Despidiéronse, informáronse las partes, y hallaron ser ansí lo que entrambos dijeron. Y finalmente, Leonora quedó por esposa de Carrizales, habiéndola dotada primero en veinte mil ducados; tal estaba de abrasado el pecho del celoso viejo. El cual apenas dio el sí de esposo, cuando de golpe le embistió un tropel de rabiosos celos, y comenzó sin causa alguna a temblar y a tener mayores cuidados que jamás había tenido. Y la primera muestra que dio de su condición celosa, fue no querer que sastre alguno tomase la medida a su esposa de los muchos vestidos que pensaba hacerle; y así anduvo mirando, cuál otra mujer tendría poco más a menos el talle y cuerpo de Leonora, y halló una pobre a cuya medida hizo hacer una ropa, y probándosela su esposa, halló

que le venía bien; y por aquella medida hizo los demás vestidos, que fueron tantos y tan ricos que los padres de la desposada se tuvieron por más que dichosos en haber acertado con tan buen yerno, para remedio suyo y de su hija. La niña estaba asombrada de ver tantas galas, a causa que las que ella en su vida se había puesto no pasaban de una saya de raja y una ropilla de tafetán.

La segunda señal que dio Filipo, fue no querer juntarse con su esposa, hasta tenerla puesta casa aparte; la cual aderezó en esta forma: compró una en doce mil ducados en un barrio principal de la ciudad que tenía agua de pie y jardín con muchos naranjos; cerró todas las ventanas que miraban a la calle y dioles vista al cielo, y lo mismo hizo de todas las otras de casa. En el portal de la calle, que en Sevilla llaman casapuerta, hizo una caballeriza para una mula, y encima della un pajar y apartamiento, donde estuviese el que había de curar della, que fue un negro viejo y eunuco; levantó las paredes de las azuteas de tal manera que el que entraba en la casa había de mirar al cielo por línea recta, sin que pudiesen ver otra cosa. Hizo torno que de la casapuerta respondía al patio. Compró un rico menaje para adornar la casa, de modo que por tapicerías, estrados y doseles ricos, mostraba ser de un gran señor. Compró asimismo cuatro esclavas blancas, y herrólas en el rostro, y otras dos negras bozales. Concertóse con un despensero que le trujese y comprase de comer, con condición que no durmiese en casa ni entrase en ella, sino hasta el torno, por el cual había de dar lo que trujese.

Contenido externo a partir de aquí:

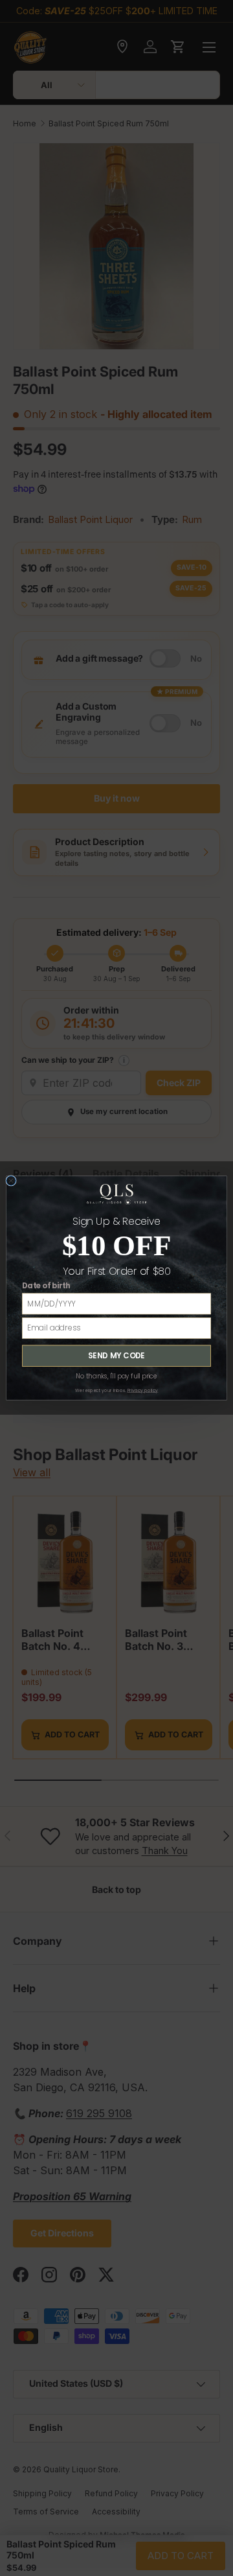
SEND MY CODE (116, 1356)
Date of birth (46, 1286)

Hecho esto, dio parte de su hacienda a censo situada en diversas y buenas partes; otra puso en el banco, y quedóse con alguna, para lo que se le ofreciese. Hizo asimismo llave maestra para toda la casa, y encerró en ella todo lo que suele comprarse en junto, y en sus sazones, para la provisión de todo el año; y teniéndolo todo así aderezado y compuesto, se fue a casa de sus suegros, y pidió a su mujer que se la entregaron, no con pocas lágrimas, porque les pareció que la llevaban a la sepultura.